Partition streams with keyBy for parallel processing
Implement business logic with KeyedProcessFunction
Use managed state (ValueState) for fault-tolerant processing

Prerequisites #

This walkthrough assumes that you have some familiarity with Java or Python, but you should be able to follow along even if you come from a different programming language.

Help, I’m Stuck! #

If you get stuck, check out the community support resources. In particular, Apache Flink’s user mailing list consistently ranks as one of the most active of any Apache project and a great way to get help quickly.

How To Follow Along #

If you want to follow along, you will require a computer with:

Java

Java 11, 17, or 21
Maven

Python

Java 11, 17, or 21
Python 3.9, 3.10, 3.11, or 3.12

Java

A provided Flink Maven Archetype will create a skeleton project with all the necessary dependencies quickly, so you only need to focus on filling out the business logic. These dependencies include flink-streaming-java which is the core dependency for all Flink streaming applications and flink-walkthrough-common that has data generators and other classes specific to this walkthrough.
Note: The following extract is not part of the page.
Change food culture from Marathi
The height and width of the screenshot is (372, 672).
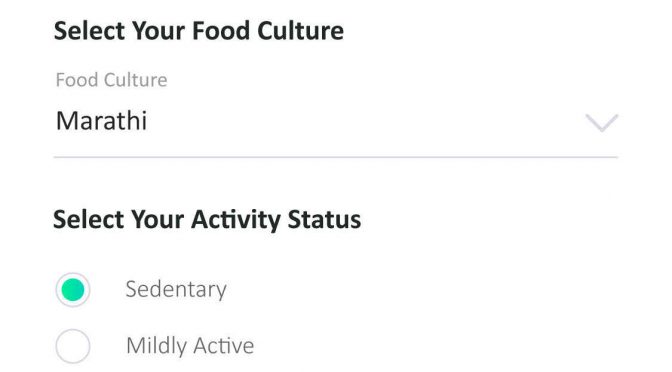coord(336,121)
Attention: The Maven archetype is only available for released versions of Apache Flink.

Since you are currently looking at the latest SNAPSHOT version of the documentation, all version references below will not work. Please switch the documentation to the latest released version via the release picker which you find on the left side below the menu.

$ mvn archetype:generate \
    -DarchetypeGroupId=org.apache.flink \
    -DarchetypeArtifactId=flink-walkthrough-datastream-java \
    -DarchetypeVersion=2.3-SNAPSHOT \
    -DgroupId=frauddetection \
    -DartifactId=frauddetection \
    -Dversion=0.1 \
    -Dpackage=frauddetection \
    -DinteractiveMode=false

You can edit the groupId, artifactId and package if you like. With the above parameters, Maven will create a folder named frauddetection that contains a project with all the dependencies to complete this tutorial.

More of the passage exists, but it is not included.